WRITTEN PROBLEM —
Output every one of the following items word for word, without changing anything.

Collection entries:
—————

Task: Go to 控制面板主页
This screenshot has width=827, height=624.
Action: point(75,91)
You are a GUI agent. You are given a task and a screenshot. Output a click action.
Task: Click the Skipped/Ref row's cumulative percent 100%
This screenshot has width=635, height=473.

—————

TASK SOLUTION —
Task: Go to 控制面板主页
This screenshot has width=827, height=624.
Action: point(75,91)
You are a GUI agent. You are given a task and a screenshot. Output a click action.
Task: Click the Skipped/Ref row's cumulative percent 100%
This screenshot has width=635, height=473.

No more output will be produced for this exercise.